_Work instruction:_ Within the entries below, the lines from the one with "Select the Persona radio button" through the one with "The image size is (451, 338)." are to be set down exactly, both ends kept.

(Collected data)

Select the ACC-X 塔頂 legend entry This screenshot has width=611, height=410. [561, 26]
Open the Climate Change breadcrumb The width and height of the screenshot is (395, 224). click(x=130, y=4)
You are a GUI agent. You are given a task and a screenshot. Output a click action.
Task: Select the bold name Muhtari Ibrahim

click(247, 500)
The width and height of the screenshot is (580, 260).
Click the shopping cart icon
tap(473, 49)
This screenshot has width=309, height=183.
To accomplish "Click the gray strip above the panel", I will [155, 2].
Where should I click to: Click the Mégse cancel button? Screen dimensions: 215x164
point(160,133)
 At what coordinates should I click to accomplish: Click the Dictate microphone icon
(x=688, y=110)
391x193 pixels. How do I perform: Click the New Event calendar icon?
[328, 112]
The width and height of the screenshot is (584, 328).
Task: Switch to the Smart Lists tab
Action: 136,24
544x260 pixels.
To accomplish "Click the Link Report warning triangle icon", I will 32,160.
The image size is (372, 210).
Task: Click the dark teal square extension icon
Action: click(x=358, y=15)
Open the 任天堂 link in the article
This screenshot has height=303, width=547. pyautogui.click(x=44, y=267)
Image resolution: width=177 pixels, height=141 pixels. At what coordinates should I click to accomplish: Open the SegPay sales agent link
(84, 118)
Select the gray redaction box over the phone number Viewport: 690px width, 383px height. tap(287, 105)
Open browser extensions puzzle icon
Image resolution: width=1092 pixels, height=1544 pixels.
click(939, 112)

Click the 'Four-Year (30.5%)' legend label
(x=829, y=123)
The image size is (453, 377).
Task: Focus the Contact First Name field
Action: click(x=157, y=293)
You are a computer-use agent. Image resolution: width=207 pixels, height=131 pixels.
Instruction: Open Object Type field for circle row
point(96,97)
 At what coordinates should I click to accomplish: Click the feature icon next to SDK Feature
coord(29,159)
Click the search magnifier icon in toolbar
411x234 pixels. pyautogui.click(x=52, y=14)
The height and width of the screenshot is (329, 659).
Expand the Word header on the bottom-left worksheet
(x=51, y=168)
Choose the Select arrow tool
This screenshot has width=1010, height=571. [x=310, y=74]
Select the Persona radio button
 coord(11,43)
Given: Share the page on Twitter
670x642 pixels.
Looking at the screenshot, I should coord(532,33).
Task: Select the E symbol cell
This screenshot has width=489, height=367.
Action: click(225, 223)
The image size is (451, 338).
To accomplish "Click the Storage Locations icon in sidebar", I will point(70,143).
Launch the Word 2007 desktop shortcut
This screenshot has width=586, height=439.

_Answer for this exercise:_
Select the Persona radio button
 coord(11,43)
Given: Share the page on Twitter
670x642 pixels.
Looking at the screenshot, I should coord(532,33).
Task: Select the E symbol cell
This screenshot has width=489, height=367.
Action: click(225, 223)
The image size is (451, 338).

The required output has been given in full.